How often have you seen this?

We want the bank to earn $________ in 2019.

That’s great, and you should set goals like that for your bank. How would it change your bank if every revenue goal had to be accompanied by two or three goals fed by actionable items? These goals would tie into that bigger goal, but your entire team would feel they could actually influence the larger goal.

Some ideas of actionable goals include:

  1. Our loan department will assess credit risk more stringently, ensuring we have fewer bad loans and therefore lower charge-offs.
  2. Each department head will review all overhead expenses annually for potential cost savings.
  3. Our ALCO will review loan and deposit pricing practices to help maintain a healthy net interest margin.
  4. Our operations staff will not waive more than X% of assessed charges and fees to improve fee income.
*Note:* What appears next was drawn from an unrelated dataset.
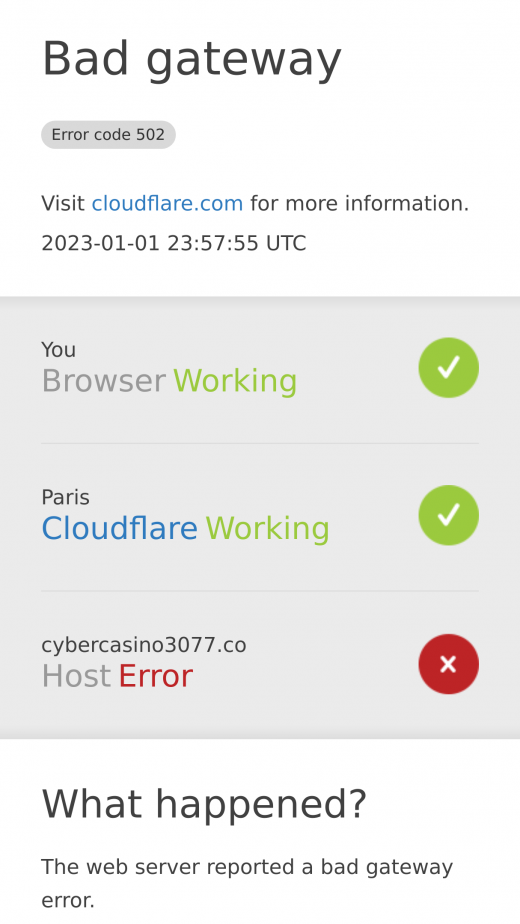This screenshot has height=924, width=520.
Task: Click the red X icon for Host
Action: [x=448, y=664]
We want to ensure you have a great 2019, and it’s not too late to schedule a strategic planning session with our team. Don’t hang a big, hopeful goal out there without some strategic goals that your team can effectively tackle to make the big goal come true.
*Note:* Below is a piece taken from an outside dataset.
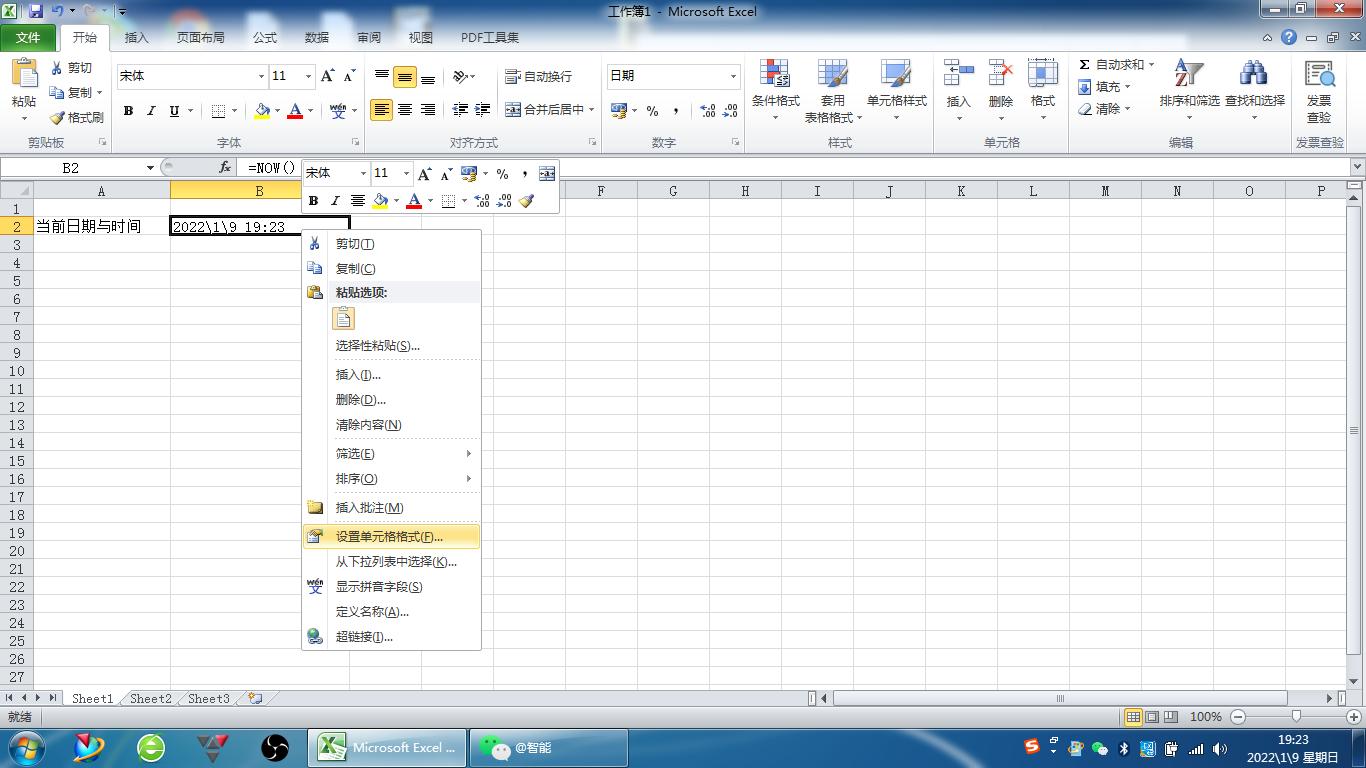Select the 格式刷 format painter
This screenshot has width=1366, height=768.
pyautogui.click(x=77, y=117)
We’ll be happy to teach you how to do it. Give us a call at (918) 791-0699.

Sincerely,

Dustin Matthews, President

On to the Bottom Lines Up Front (BLUFs) for January 17, 2019:

Fed’s Bostic sees one US interest rate increase this year (source)
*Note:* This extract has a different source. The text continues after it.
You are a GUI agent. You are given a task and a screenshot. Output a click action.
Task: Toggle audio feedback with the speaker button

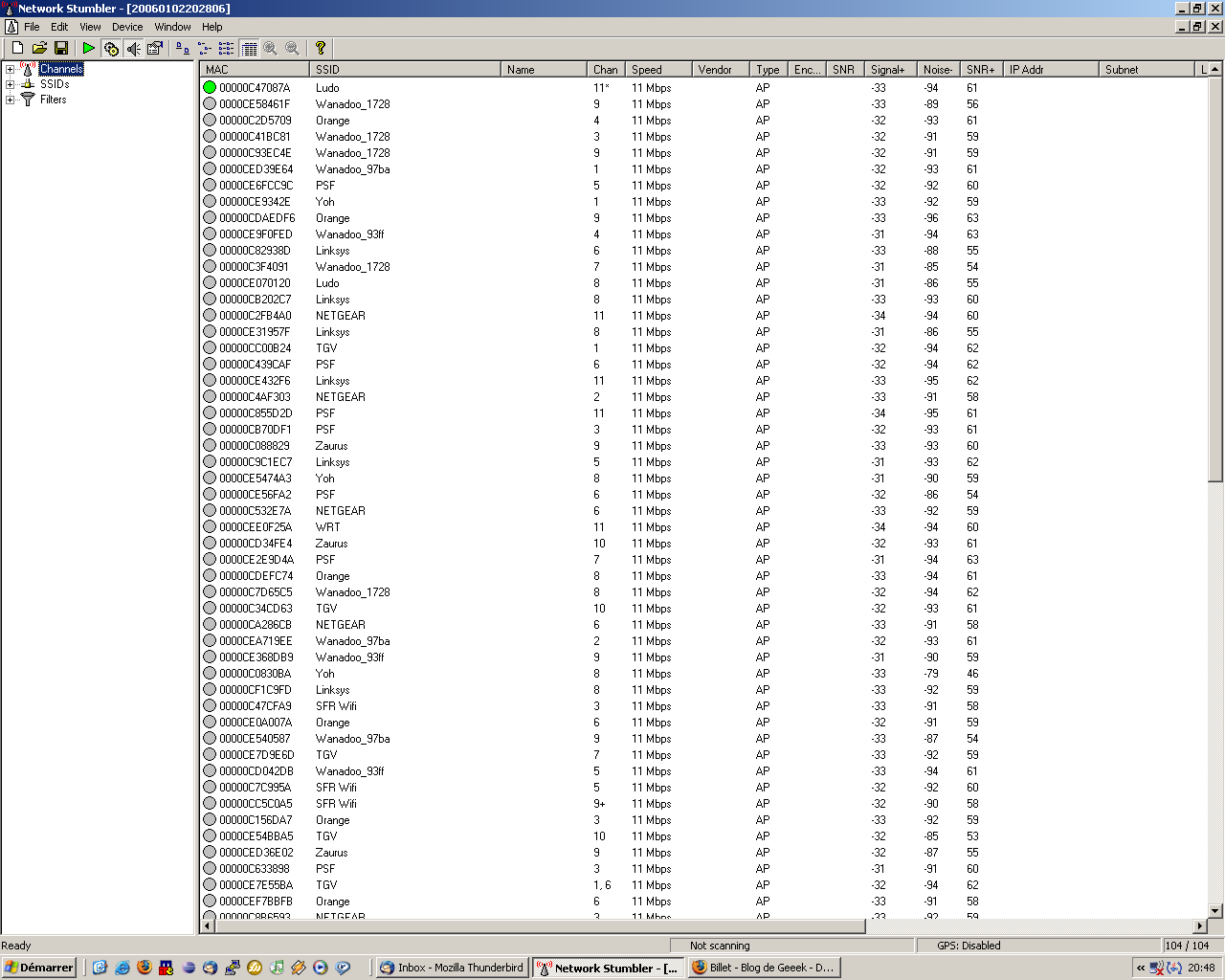[x=133, y=48]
  • The Federal Reserve may only need to raise interest rates once in 2019, Atlanta Fed President Raphael Bostic said on Monday, focusing on business executive’s nervousness about the economy and a global slowdown as factors that may hold the US central bank back.
  • Though US economic growth was faster than expected in 2018 and prompted the Fed to raise rates 4 times, Bostic said his business contacts appear less confident about the coming months.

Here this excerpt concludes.